**WHAT YOU WILL DO**
The answer must reproduce every record exactly, with all pictures omitted.
DATA UNDER STUDY START
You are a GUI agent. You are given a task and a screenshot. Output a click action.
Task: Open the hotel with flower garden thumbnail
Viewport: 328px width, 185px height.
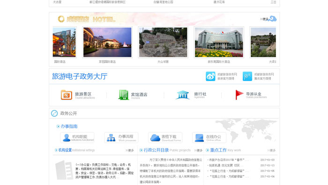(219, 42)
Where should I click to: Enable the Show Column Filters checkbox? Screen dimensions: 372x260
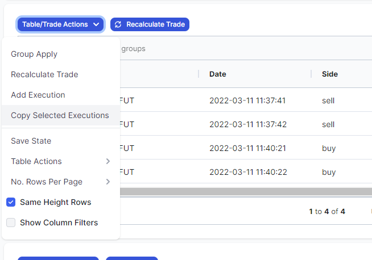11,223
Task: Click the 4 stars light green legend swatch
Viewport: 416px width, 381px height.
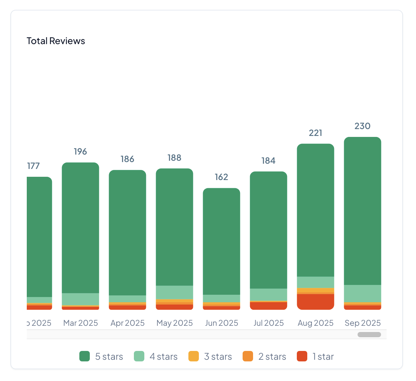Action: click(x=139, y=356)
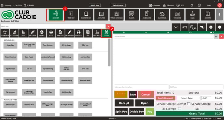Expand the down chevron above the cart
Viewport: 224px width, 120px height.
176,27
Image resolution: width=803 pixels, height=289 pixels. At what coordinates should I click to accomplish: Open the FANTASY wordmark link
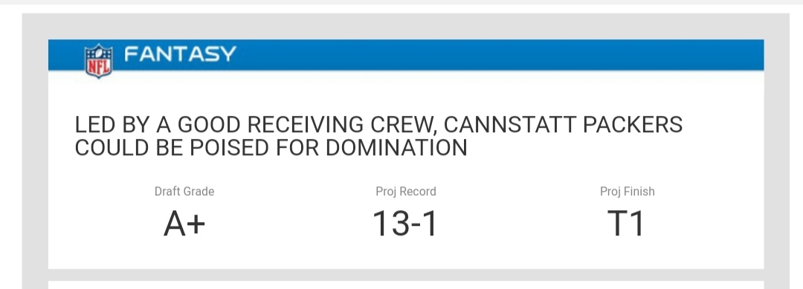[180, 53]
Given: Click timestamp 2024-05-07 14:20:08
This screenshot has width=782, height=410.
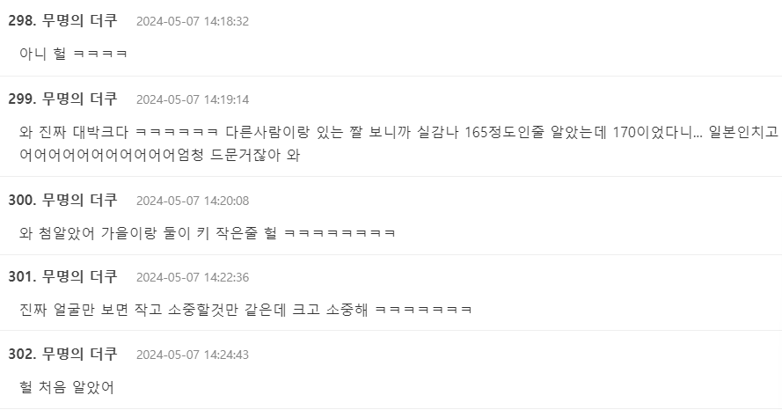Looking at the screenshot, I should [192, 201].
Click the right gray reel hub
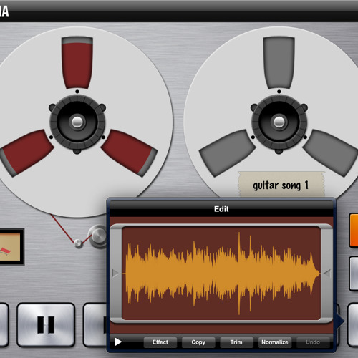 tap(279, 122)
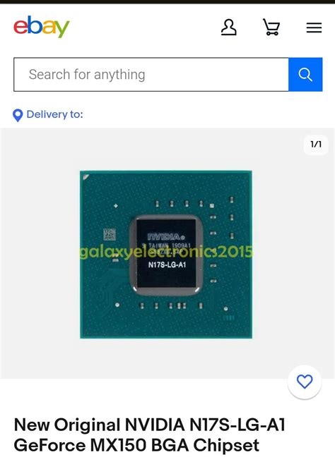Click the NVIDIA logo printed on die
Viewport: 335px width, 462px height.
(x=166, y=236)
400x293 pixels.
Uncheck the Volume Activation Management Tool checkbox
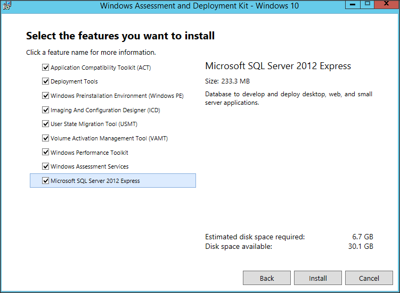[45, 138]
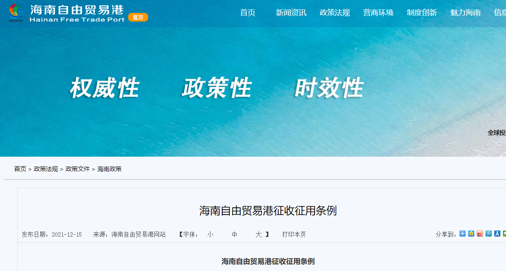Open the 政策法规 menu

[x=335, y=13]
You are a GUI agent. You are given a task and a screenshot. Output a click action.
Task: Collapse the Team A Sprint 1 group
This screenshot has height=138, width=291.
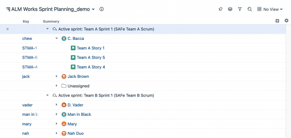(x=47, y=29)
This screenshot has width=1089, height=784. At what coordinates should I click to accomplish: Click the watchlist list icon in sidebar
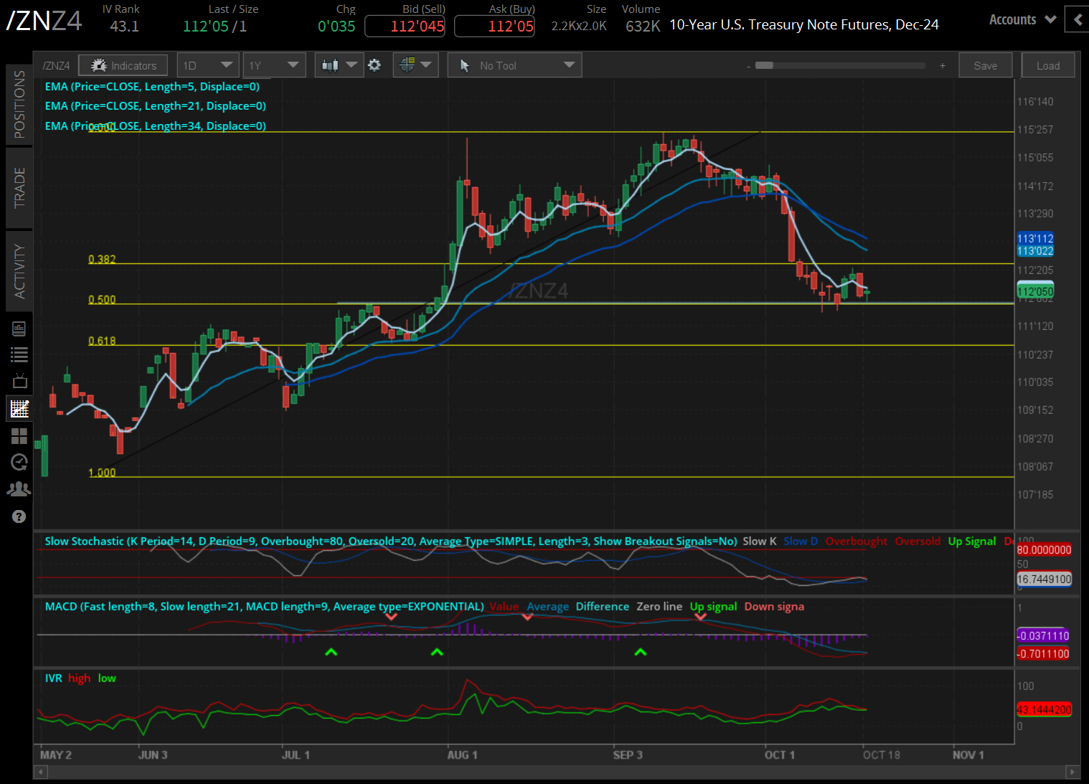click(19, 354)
DATA UNDER STUDY END
**REPLY**
You are a GUI agent. You are given a task and a screenshot. Output a click action.
Task: Open the hotel with flower garden thumbnail
Viewport: 328px width, 185px height.
(219, 42)
Where should I click to: Enable the Show Column Filters checkbox? Screen dimensions: 372x260
11,223
Task: Click the 4 stars light green legend swatch
Viewport: 416px width, 381px height.
Action: click(x=139, y=356)
Expand the down chevron above the cart
Viewport: 224px width, 120px height.
176,27
Image resolution: width=803 pixels, height=289 pixels. At what coordinates should I click to accomplish: Open the FANTASY wordmark link
[180, 53]
Given: Click timestamp 2024-05-07 14:20:08
This screenshot has width=782, height=410.
Looking at the screenshot, I should [192, 201].
Click the right gray reel hub
 tap(279, 122)
Click the NVIDIA logo printed on die
Viewport: 335px width, 462px height.
(x=166, y=236)
400x293 pixels.
Uncheck the Volume Activation Management Tool checkbox
[45, 138]
Open the 政策法规 menu

[x=335, y=13]
You are a GUI agent. You are given a task and a screenshot. Output a click action.
Task: Collapse the Team A Sprint 1 group
This screenshot has height=138, width=291.
(x=47, y=29)
This screenshot has width=1089, height=784. At what coordinates should I click to accomplish: Click the watchlist list icon in sidebar
click(19, 354)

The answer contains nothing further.